Mas independentemente do que decorra do regime geral do segredo de justiça nos termos delineados pelo CPP, uma aplicação direta do art. 1º do Procotolo Adicional n.º 1 da CEDH, como se nos impõe por via do art. 8.º, n.º 2 da CRP, e lido à luz da jurisprudência do TEDH que deixámos citada, justifica, no caso concreto, que os recorrentes tenham acesso à documentação, ficando estes habilitados ao exercício do contraditório e a impugnação uma medida que os atinge directamente e que pode persistir por longo período.» (sublinhados nossos).
Ora, no caso, como vimos o prazo máximo da SOB não foi ainda atingido.
O recorrente foi notificado do despacho judicial que a decretou a ........2025, nos termos do art. 49.º, nº 4 da Lei n.º 83/2017 de ....
E tal notificação mostra-se válida?
A resposta não pode deixar de ser afirmativa.
Na verdade, o despacho judicial de ........2024, que remeteu para a promoção, não deixou de concretizar qual a operação financeira concreta em causa.
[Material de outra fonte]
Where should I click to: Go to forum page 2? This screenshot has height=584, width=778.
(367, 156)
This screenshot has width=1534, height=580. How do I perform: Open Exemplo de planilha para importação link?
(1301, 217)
Ao invés, identificou de forma expressa qual a operação em concreto [«…terá adquirido tokens OCC por um acordo, no qual pagaria 100.000,00 (cem mil) ativos USDC, ficando cada token OCC pela quantia de US$0,05)… confirmo a ordem de suspensão temporária, até ........2025 (inclusive), da operação identificada a fls. 95 (levantamento de moeda fiat no valor de €9.990,00»] e identificou, ainda, o ilícito em investigação (de branqueamento de capitais), elementos esses essenciais da decisão, os quais, além de não colocarem em causa a investigação, que está sujeita a segredo de justiça, permitiu e permite ao ora recorrente descortinar qual a operação concreta visada e suspeita e reagir, designadamente, apresentando elementos que permitam contrariar a suspeição que sobre ela recai (vide, Ac. do TRL de 23.04.2024, referente ao processo n.º 1016/23.4TELSB-A.L1-5, publicado in jurisprudencia.csm.org.pt ), como é seu direito (e aqui reiteramos que, pese embora revista a qualidade de “suspeito”, não está impedido, como vimos no início da nossa abordagem, de reagir à SOB).